◆ Text provided:
________________

Show HN: I'm building a personal web search engine

8 points by a5huynh 3 years ago | 3 comments
  • a5huynh 3 years ago
    Hey HN, I'm building an open source search platform that lives on your device, indexing what you want, exposing it to you in a super simple & super fast interface.

    I took the idea of adding "site:reddit.com" to your Google searches and expanded on it with the idea of "lenses" to add context to your search query and give the crawler direction in terms of what to crawl & index. This means that all queries are run locally, it does not relay your search to any 3rd-party search engine. Think of it as your personal bookcase at home vs. the Library of Congress.

    It's still in a super early state but would love for people to start using it and providing some feedback and see what sort of lenses people want to build and search through!

    Some details about the stack for the interested:

        * All Rust w/ some HTML/CSS for the client.
    
        * Client is built w/ yew + tauri
    
        * Backend uses tantivy to index the web pages, sqlite3 to hold metadata / crawl queue
    
    Thanks in advance!
    • marginalia_nu 3 years ago
      Cool.

      But a warning, based on doing quite a lot of crawling from home through my own search engine, it's very easy to have your IP or IP-block end up on annoying graylists where basically every other website you visit will throw a CAPTCHA in your face. I'm aware this is a risk and use a VPN for most of my private web surfing anyway so it's not that much of a bother, but it's a bit sketchy to expose other people to that risk through something like this.

________________

◆ Goal: Please write out, word for word, the passage of the personal search engine thread starting with "Thanks in advance!" and going on through "something like this.".

◆ Dataset section:

________________

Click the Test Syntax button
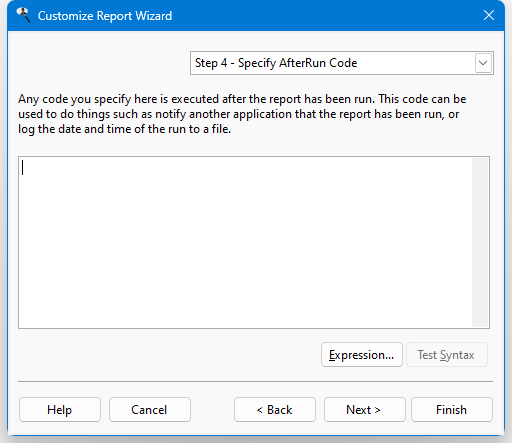The image size is (512, 443). (x=447, y=355)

________________

◆ Response for this exercise:
Thanks in advance!
    • marginalia_nu 3 years ago
      Cool.

      But a warning, based on doing quite a lot of crawling from home through my own search engine, it's very easy to have your IP or IP-block end up on annoying graylists where basically every other website you visit will throw a CAPTCHA in your face. I'm aware this is a risk and use a VPN for most of my private web surfing anyway so it's not that much of a bother, but it's a bit sketchy to expose other people to that risk through something like this.